Compte tenu de tout ce qui précède, la division d’opposition estime qu’il existe un risque de confusion dans l’esprit du public du territoire pertinent pour lequel les deux signes sont dépourvus de signification et que, dès lors, l’opposition est en partie fondée sur la base de l’enregistrement polonais de la marque de l’opposante.
Il résulte de ce qui précède que la marque contestée doit être rejetée pour les produits jugés similaires au moins à un faible degré à ceux de la marque antérieure.
Les autres produits contestés sont différents. L’identité ou la similitude des produits et services étant une condition nécessaire à l’application de l’article 8, paragraphe 1, point b), du RMUE, l’opposition fondée sur cet article et dirigée contre ces produits ne saurait être accueillie.
FRAIS
Conformément à l’article 109, paragraphe 1, du RMUE, la partie perdante dans une procédure d’opposition doit supporter les taxes et frais exposés par l’autre partie. Conformément à l’article 109, paragraphe 3, du RMUE, dans la mesure où les parties succombent respectivement sur un ou plusieurs chefs, ou dans la mesure où l’équité l’exige, la division d’opposition décide d’une répartition différente des frais.
Étant donné que l’opposition n’est accueillie que pour une partie des produits contestés, les deux parties succombent respectivement sur un ou plusieurs chefs. Par conséquent, chaque partie doit supporter ses propres dépens.

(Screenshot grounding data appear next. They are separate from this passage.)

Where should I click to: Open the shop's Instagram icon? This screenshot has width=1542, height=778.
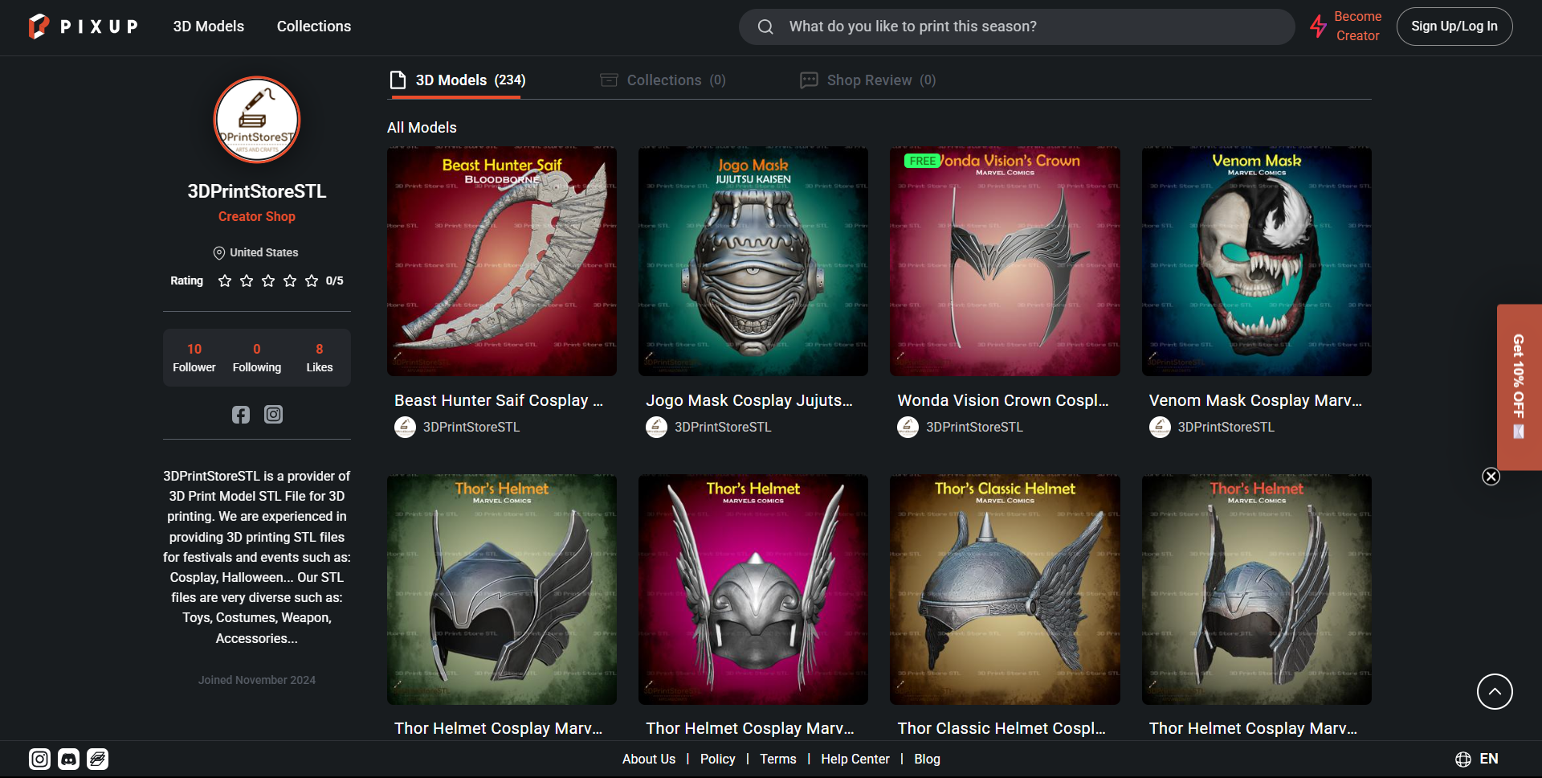pos(273,415)
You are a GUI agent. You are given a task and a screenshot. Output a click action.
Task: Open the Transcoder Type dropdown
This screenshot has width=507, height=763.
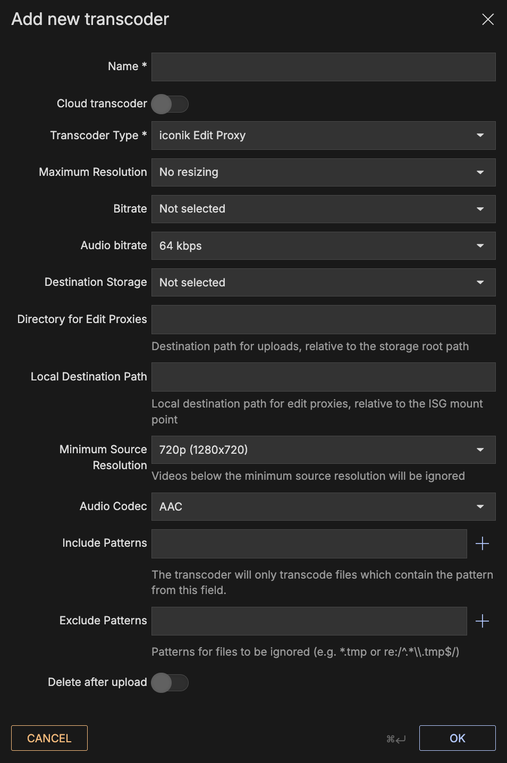pos(323,135)
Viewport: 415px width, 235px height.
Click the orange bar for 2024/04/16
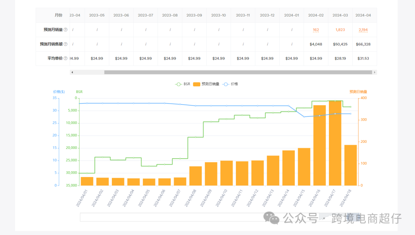[x=319, y=146]
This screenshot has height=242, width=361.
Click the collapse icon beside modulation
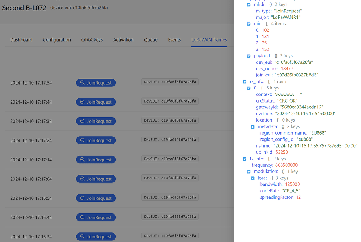(x=249, y=171)
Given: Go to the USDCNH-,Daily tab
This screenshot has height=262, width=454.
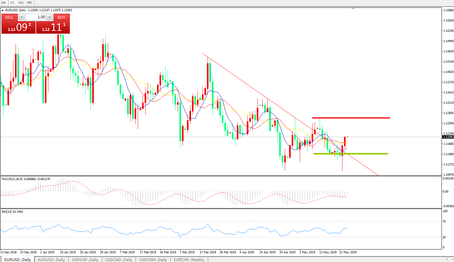Looking at the screenshot, I should pyautogui.click(x=153, y=260).
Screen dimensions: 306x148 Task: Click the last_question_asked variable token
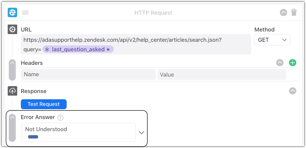coord(78,49)
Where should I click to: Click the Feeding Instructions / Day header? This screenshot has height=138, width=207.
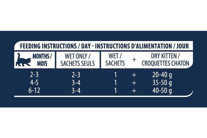point(104,46)
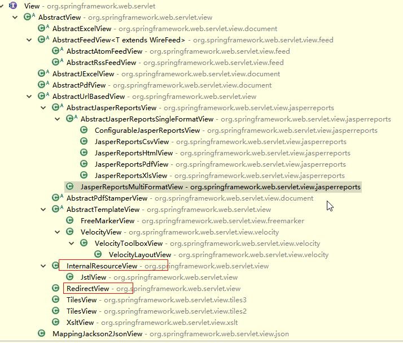This screenshot has height=343, width=403.
Task: Click the RedirectView class icon
Action: coord(56,288)
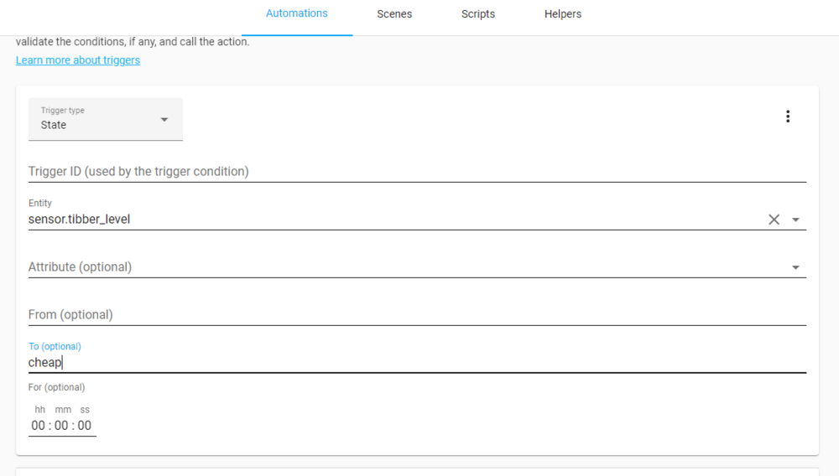Open the Learn more about triggers link
The width and height of the screenshot is (839, 476).
pyautogui.click(x=78, y=60)
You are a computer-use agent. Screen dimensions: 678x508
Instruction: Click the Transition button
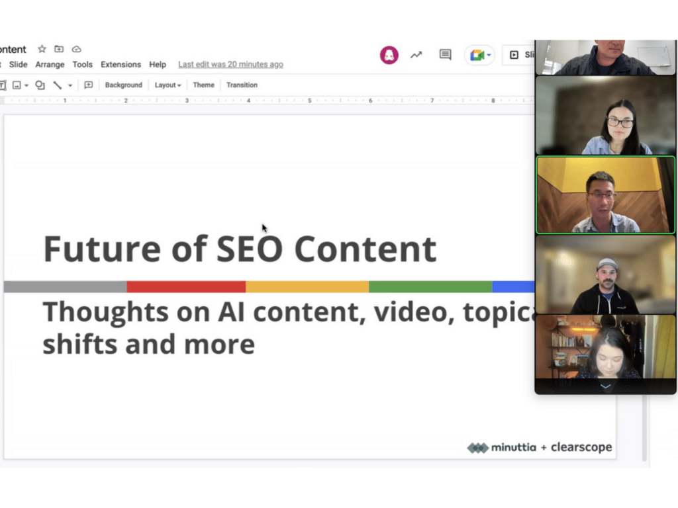click(242, 85)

De la division d’opposition
SAIDA CRABBE Irene MARUGÁN Marín Begoña URIARTE VALIENTE
Conformément à l’article 67 du RMUE, toute partie peut recourir contre cette décision pour autant que cette dernière n’ait pas fait droit à ses prétentions. Conformément à l’article 68 du RMUE, le recours doit être formé par écrit auprès de l’Office dans un délai de deux mois à compter du jour de la notification de la présente décision. L’acte de recours est déposé dans la langue de procédure de la décision attaquée. En outre, un mémoire exposant les motifs du recours doit être déposé par écrit dans un délai de quatre mois à compter de cette date. Le recours n’est considéré comme formé qu’après paiement de la taxe de recours d’un montant de 720 EUR.